(DATA EXTRACTS)
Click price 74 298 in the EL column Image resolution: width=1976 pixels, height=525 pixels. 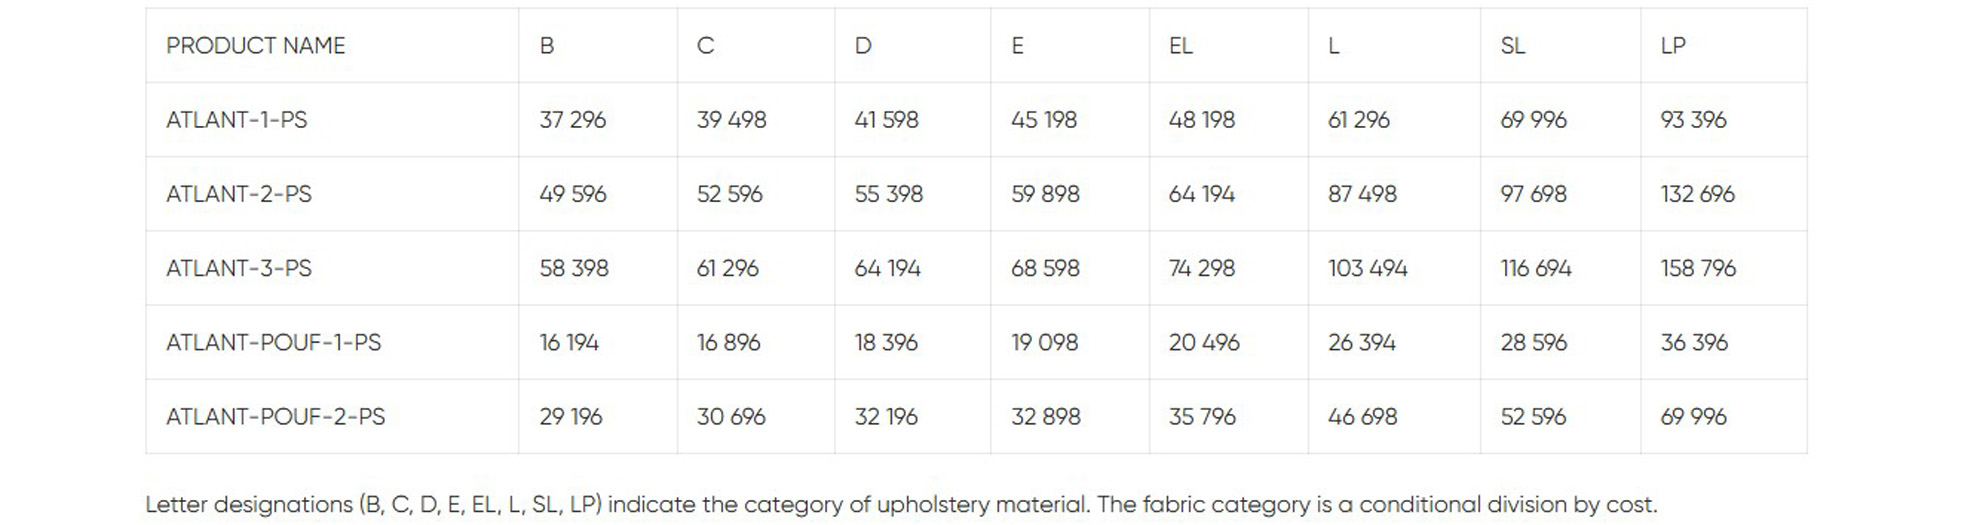pyautogui.click(x=1201, y=268)
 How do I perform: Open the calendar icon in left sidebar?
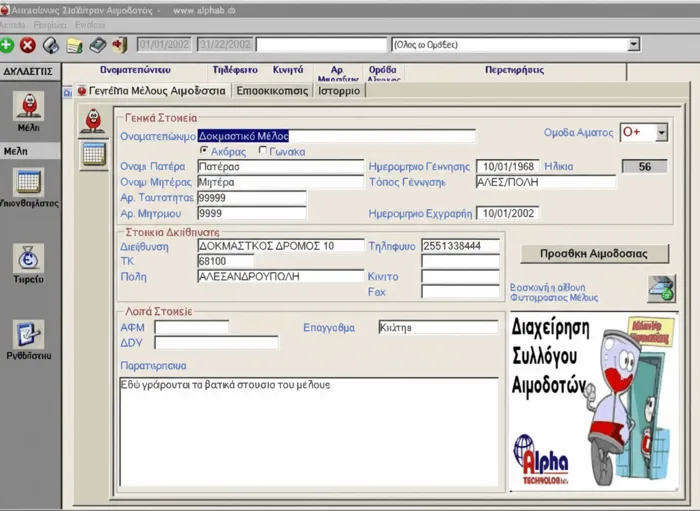29,183
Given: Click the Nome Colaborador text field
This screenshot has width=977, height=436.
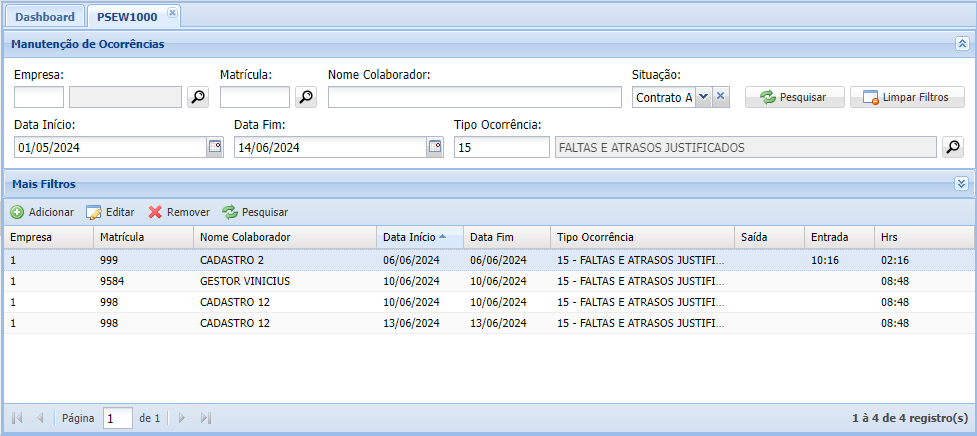Looking at the screenshot, I should [x=474, y=97].
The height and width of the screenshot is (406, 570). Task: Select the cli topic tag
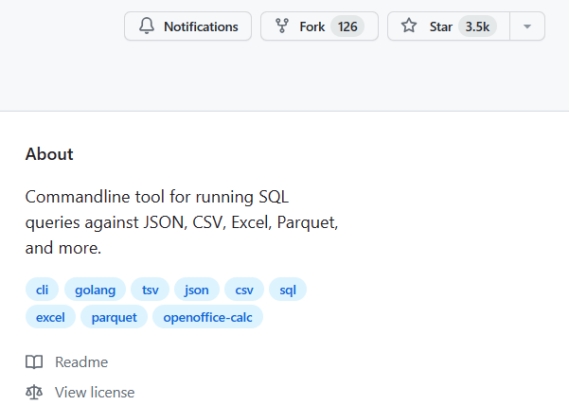click(x=42, y=290)
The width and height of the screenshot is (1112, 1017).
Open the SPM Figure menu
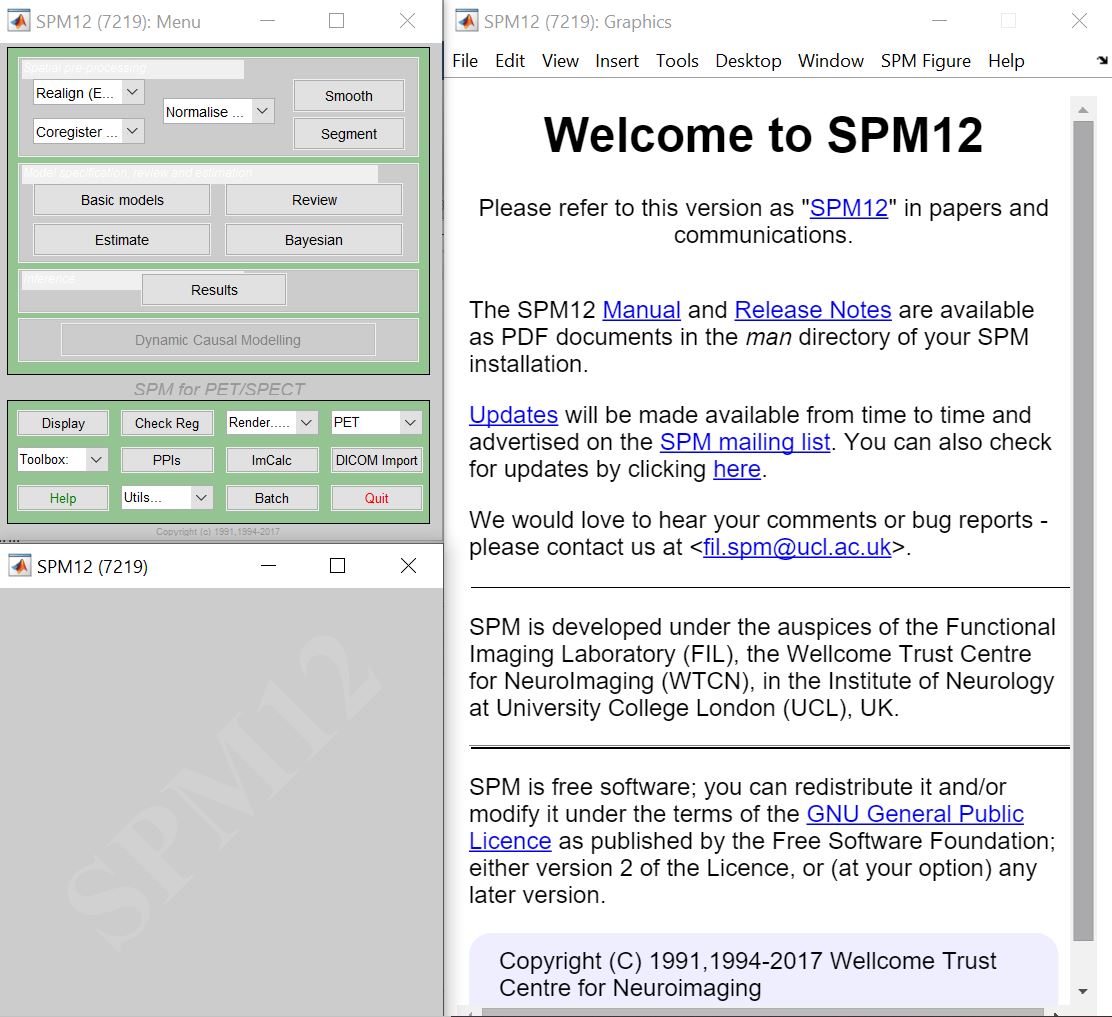click(x=925, y=61)

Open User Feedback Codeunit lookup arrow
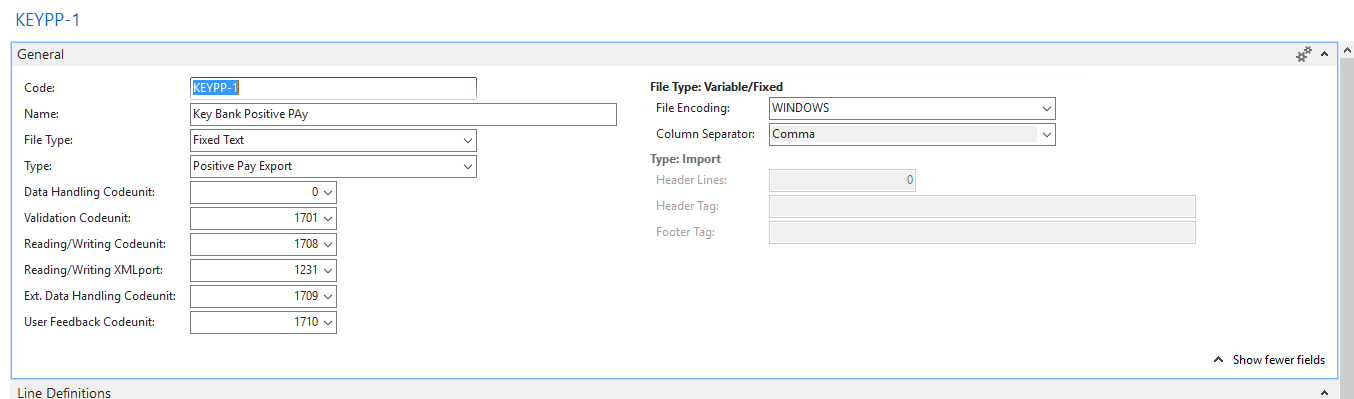[x=328, y=322]
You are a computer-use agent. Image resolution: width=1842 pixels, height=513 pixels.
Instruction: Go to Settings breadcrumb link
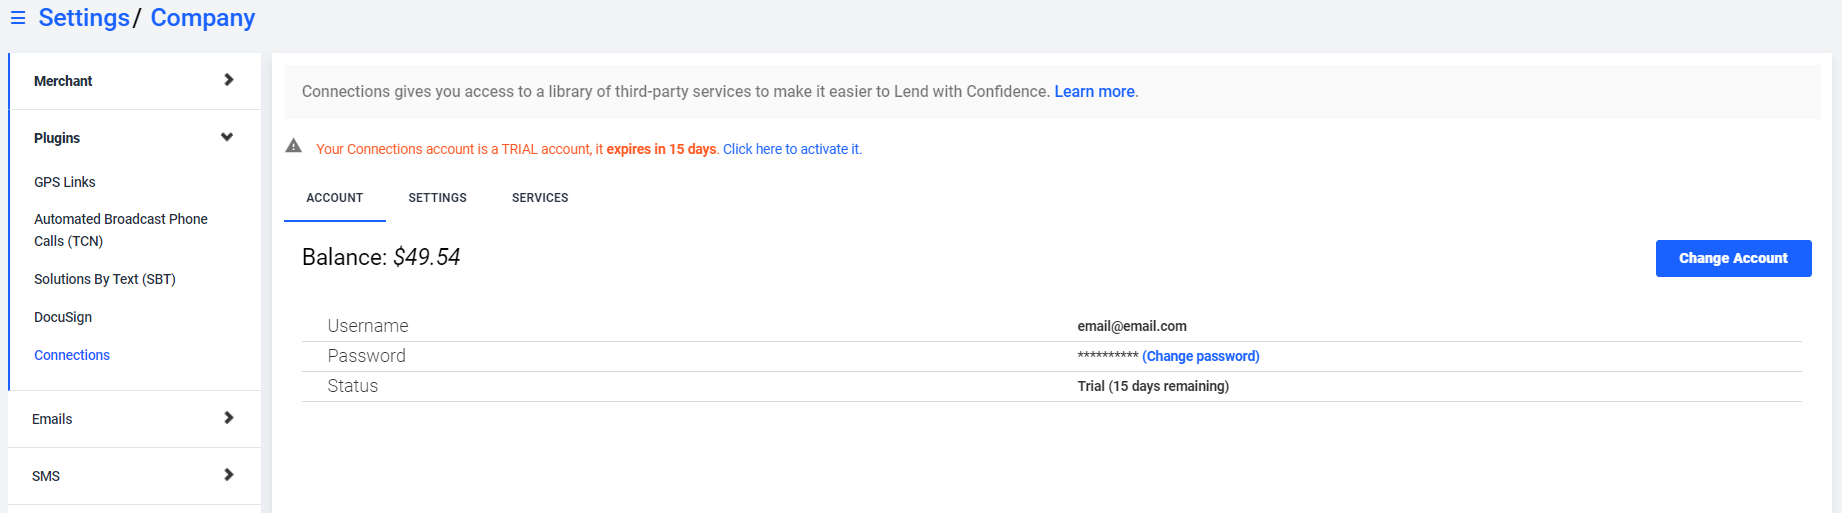coord(84,18)
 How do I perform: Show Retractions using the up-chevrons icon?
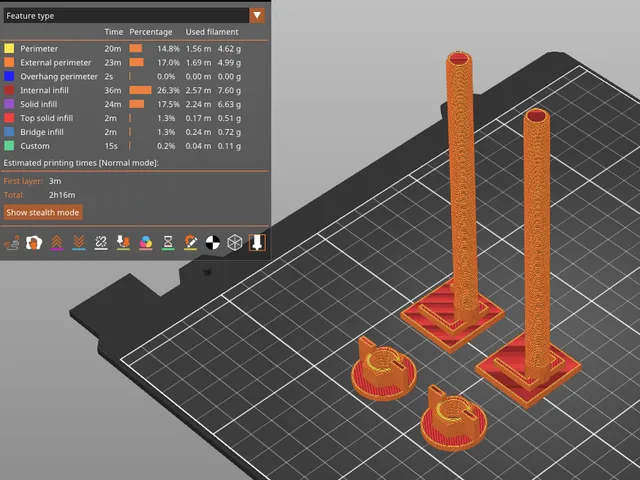57,243
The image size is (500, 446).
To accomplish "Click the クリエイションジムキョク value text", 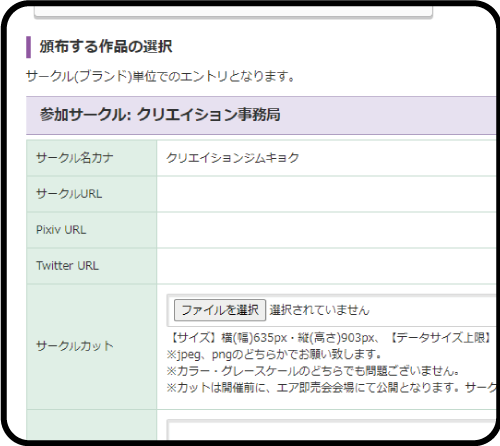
(End DATA EXTRACTS)
Excluding the pictures, retype the line containing "This screenshot has width=977, height=436." and all lines after it down to the end of the data above.

This screenshot has width=977, height=436.
Looking at the screenshot, I should [x=474, y=97].
The height and width of the screenshot is (406, 570). Task: Select the cli topic tag
click(x=42, y=290)
The width and height of the screenshot is (1112, 1017).
Open the SPM Figure menu
click(x=925, y=61)

Open User Feedback Codeunit lookup arrow
[x=328, y=322]
You are a computer-use agent. Image resolution: width=1842 pixels, height=513 pixels.
Instruction: Go to Settings breadcrumb link
coord(84,18)
 How do I perform: Show Retractions using the up-chevrons icon?
57,243
The image size is (500, 446).
To accomplish "Click the クリエイションジムキョク value text", 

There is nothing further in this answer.